Martínez will depart the company in June of this year, and will also resign as a director.

Cellnex Tobias Martínez
– Cellnex

His departure in June will coincide with the General Shareholders’ Meeting corresponding to the 2022 financial year, which has initially been scheduled for June 1, 2023.

Martínez has been CEO since 2015 and steps down from his role after the firm finalized its towers M&A push in Europe.

One of the more notable deals that the company has completed in recent times, was the acquisition of CK Hutchison's towers business in the UK, following similar deals in Austria, Denmark, Ireland, Italy, and Sweden.

However, the company wasn't involved in two of Europe's biggest tower deals, with Deutsche Telekom and Vodafone opting for private equity groups instead.

Deutsche instead opted for a deal with Canadian investment management company Brookfield and US private equity firm DigitalBridge, while Vodafone sold off some of its Vantage Towers unit to KKR and Global Infrastructure Partners (GIP).

Martínez had initially planned to stay at Cellnex until his contract is up in December 2024, but notes that the current economic backdrop means it is time for a fresh start at the company.

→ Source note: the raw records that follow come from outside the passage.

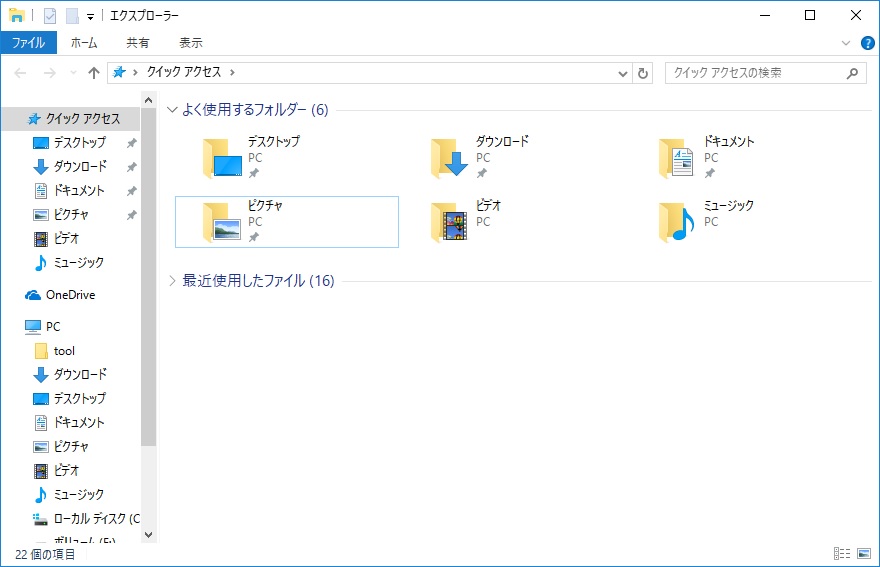Open the ファイル menu tab

(28, 43)
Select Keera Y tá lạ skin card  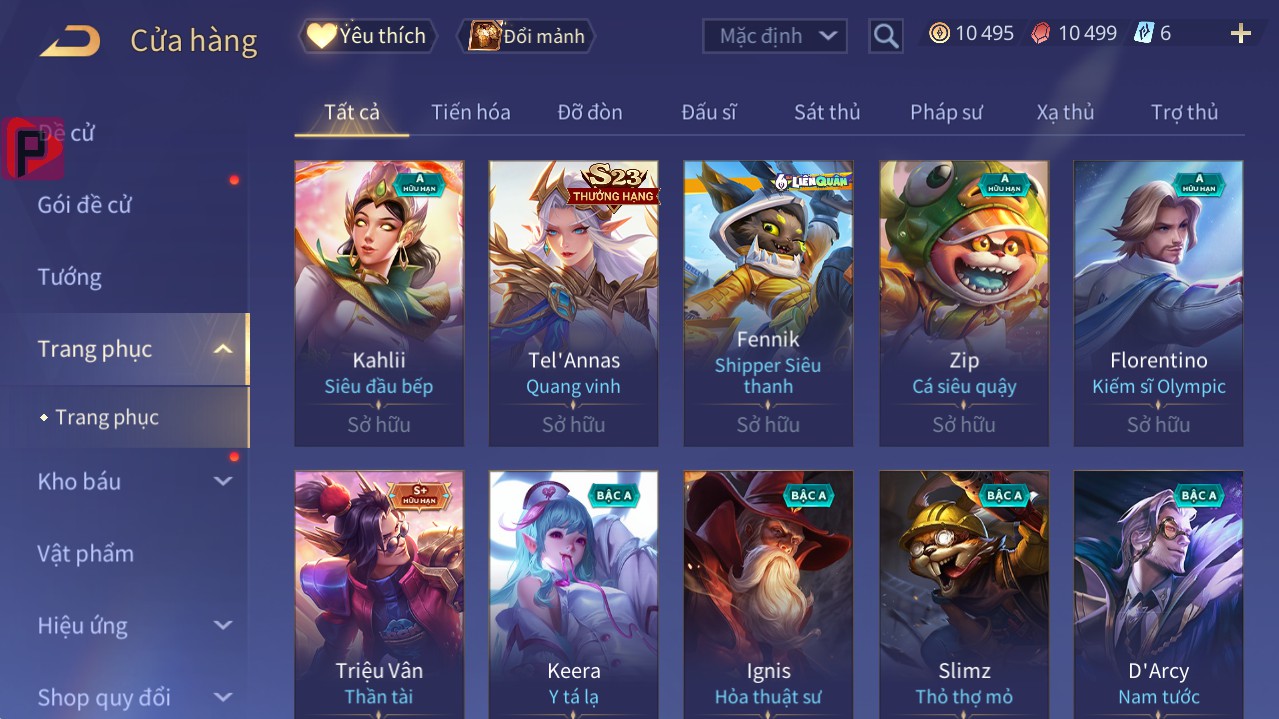coord(573,594)
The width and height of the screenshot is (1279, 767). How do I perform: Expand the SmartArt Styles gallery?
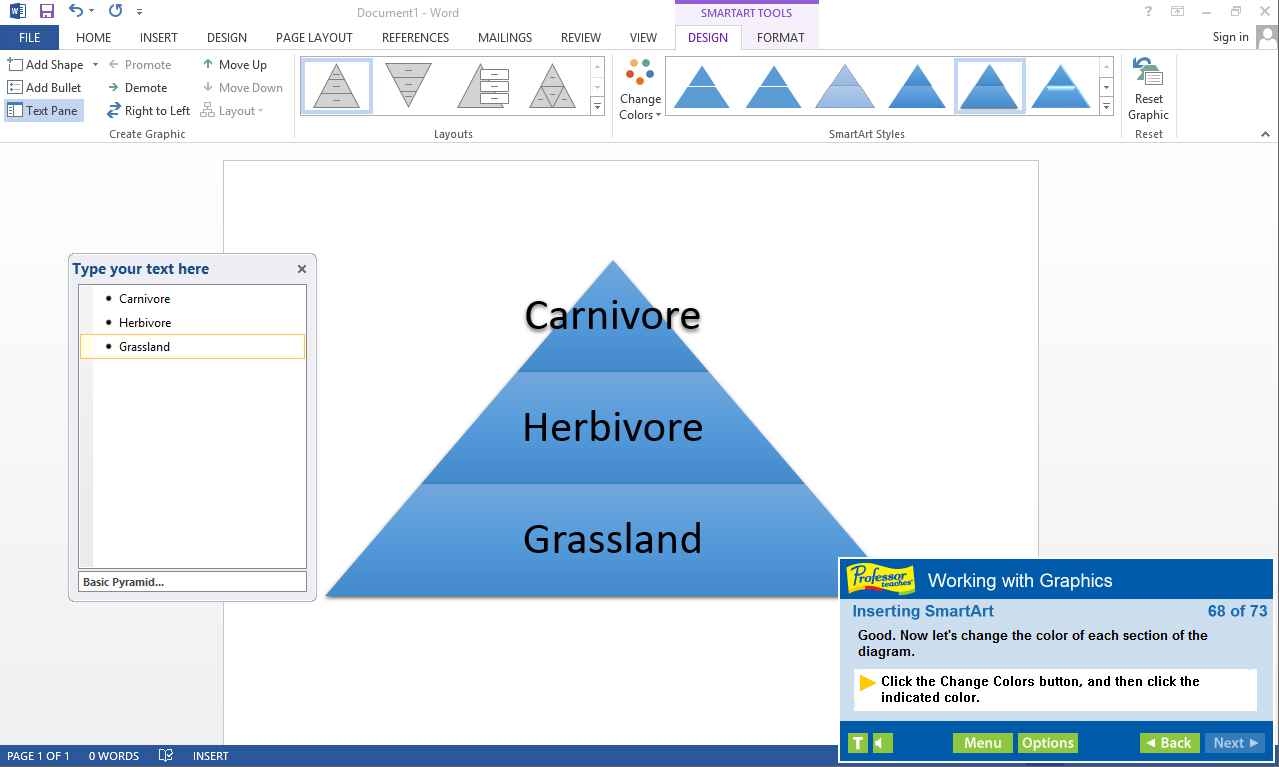pyautogui.click(x=1107, y=106)
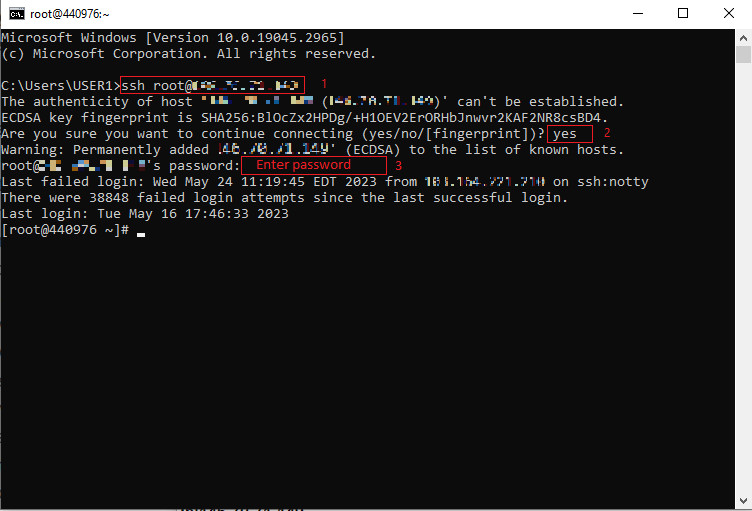Minimize the root@440976 terminal window
This screenshot has width=752, height=511.
click(637, 13)
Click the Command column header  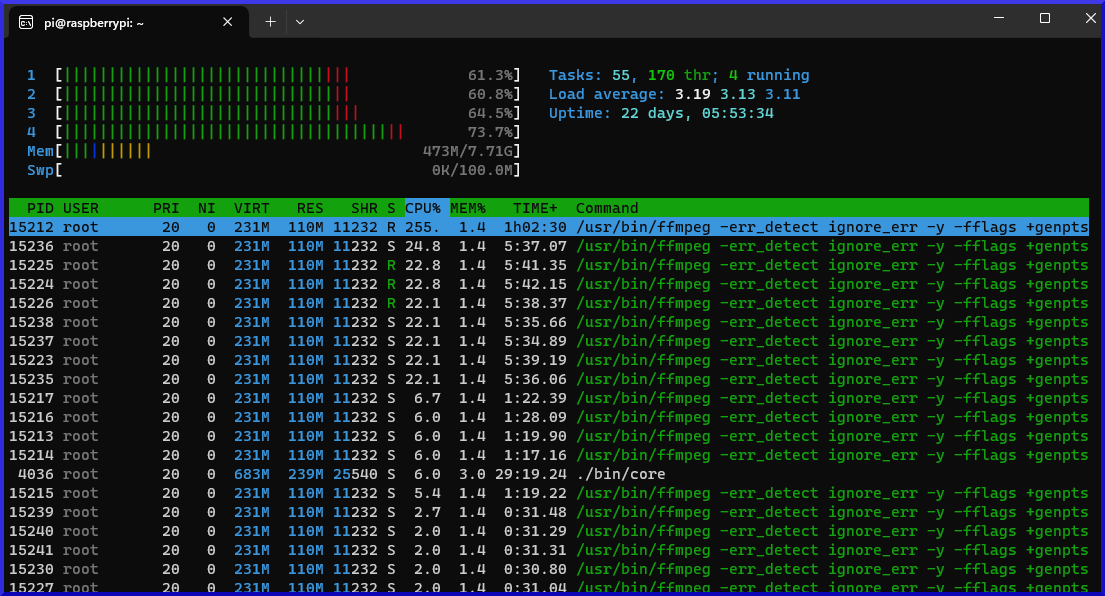pyautogui.click(x=607, y=208)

"A new stage based on maximizing organic growth, consolidating the industrial project in the countries where we operate today, and focusing on balance sheet management to achieve the goal of 'investment grade'," said Martínez.

"All these factors have led me to weigh up the need for this stage of the Cellnex evolution to be led by a person with a time horizon that extends beyond December 2024, at which time my contract ends."

Cellnex noted that since the company was founded in 2015, Martínez has overseen its tower portfolio grow from 7,500 telecommunications towers in a single country to 138,000 in 12 countries, serving 15 anchor tenants.

The search for his successor has begun, confirmed the company. Whoever does replace Martínez will face a challenge, with Cellnex stopping its debt-fueled growth via acquisitions, as interest rates drive up the cost of the capital.

During his time at the helm, Martínez spent more than €23 billion ($25 billion) on acquisitions.